[Description of the task] An exact transcription of each entry below is required, without any pictures.

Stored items
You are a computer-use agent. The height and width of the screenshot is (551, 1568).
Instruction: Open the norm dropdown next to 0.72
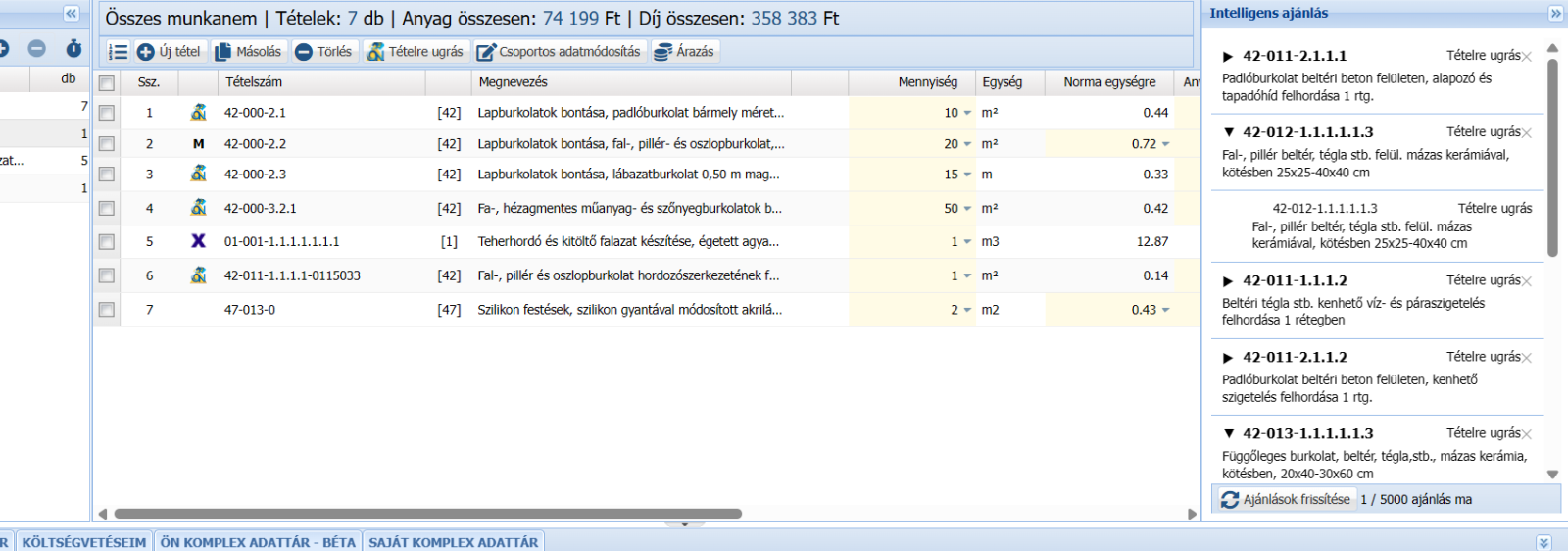(x=1165, y=144)
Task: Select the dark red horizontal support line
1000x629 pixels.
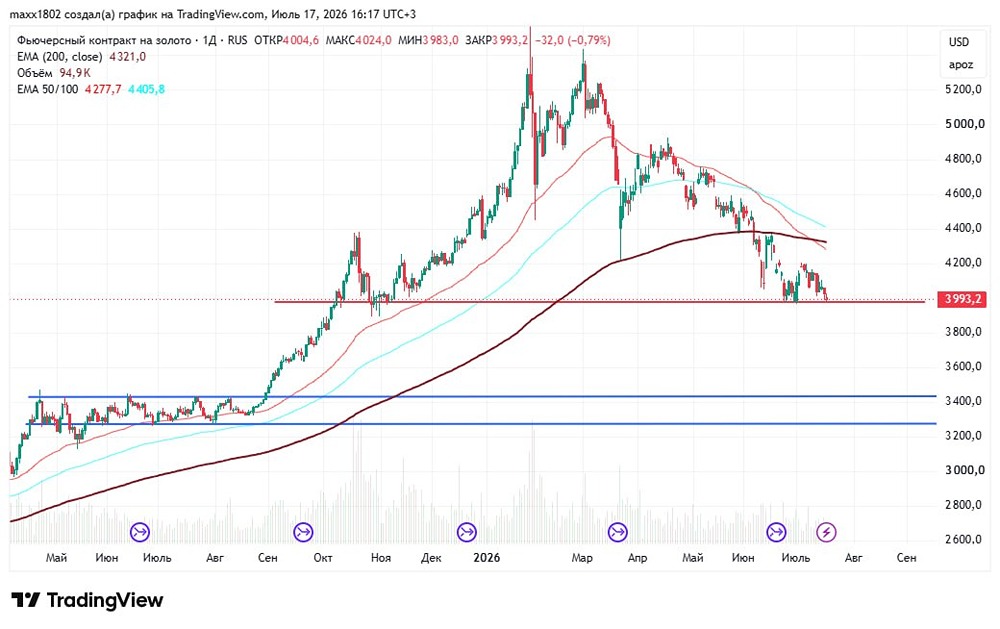Action: click(x=599, y=302)
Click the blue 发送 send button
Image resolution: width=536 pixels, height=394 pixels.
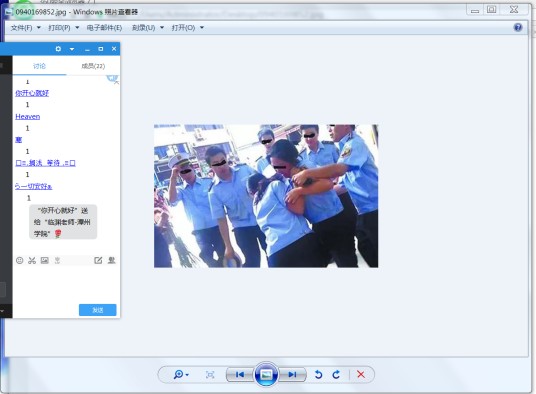point(98,310)
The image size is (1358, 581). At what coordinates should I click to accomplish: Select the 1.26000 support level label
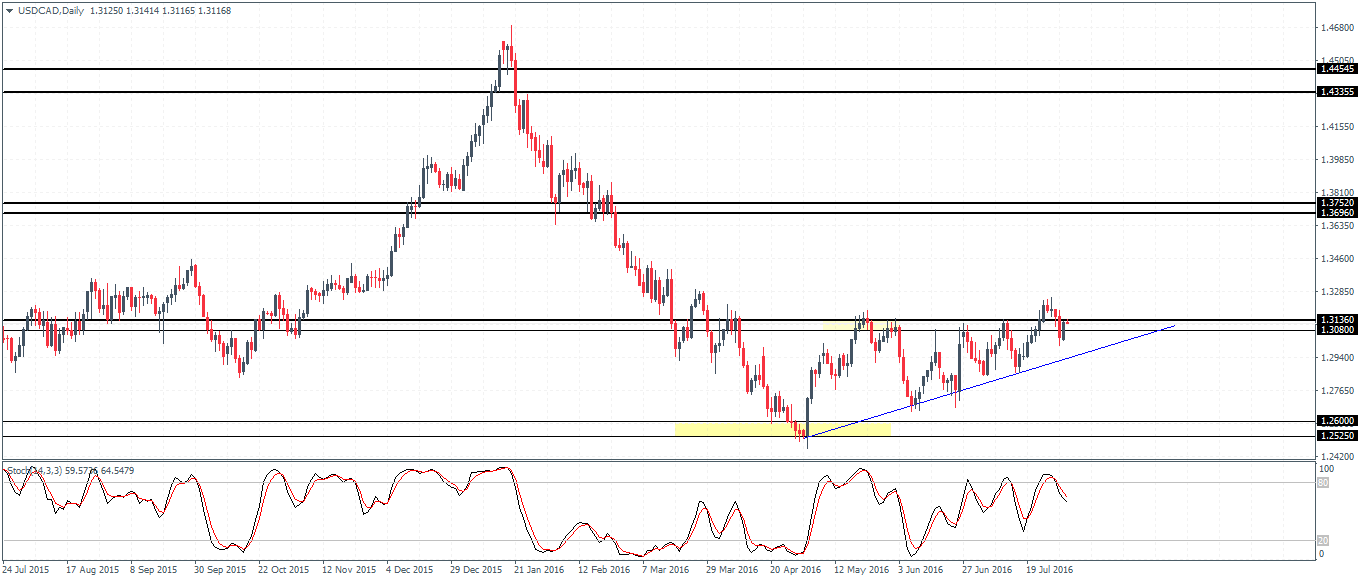1336,422
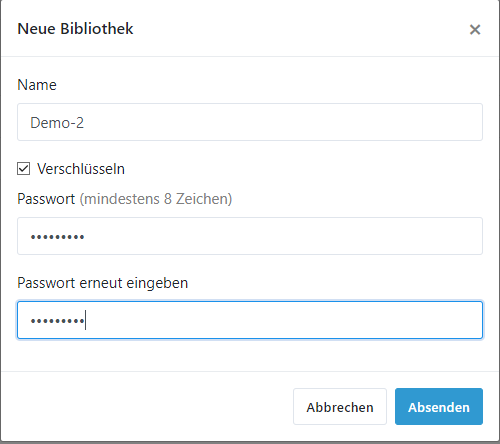Click blank area of the highlighted repeat password box
Image resolution: width=500 pixels, height=444 pixels.
pos(283,320)
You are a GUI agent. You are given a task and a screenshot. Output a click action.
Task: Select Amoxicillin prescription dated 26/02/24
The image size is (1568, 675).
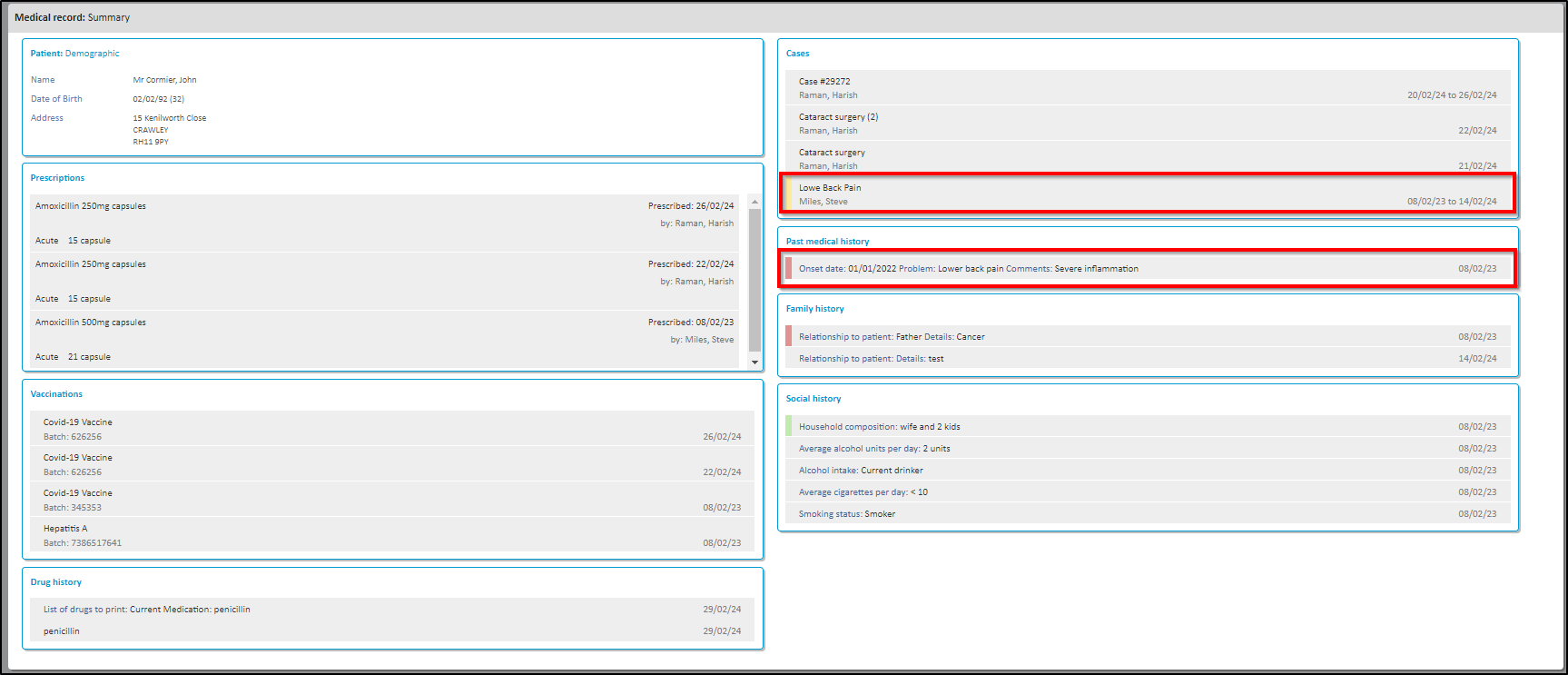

[Answer for the task]
You are a computer-use agent. The height and width of the screenshot is (551, 1568).
Instruction: Open the norm dropdown next to 0.72
(x=1165, y=144)
Task: Select the dark red horizontal support line
1000x629 pixels.
Action: click(x=599, y=302)
Click the blue 发送 send button
Image resolution: width=536 pixels, height=394 pixels.
point(98,310)
The image size is (1358, 581). At what coordinates should I click to accomplish: Select the 1.26000 support level label
1336,422
Click blank area of the highlighted repeat password box
Image resolution: width=500 pixels, height=444 pixels.
pos(283,320)
You are a GUI agent. You are given a task and a screenshot. Output a click action.
Task: Select Amoxicillin prescription dated 26/02/24
The image size is (1568, 675).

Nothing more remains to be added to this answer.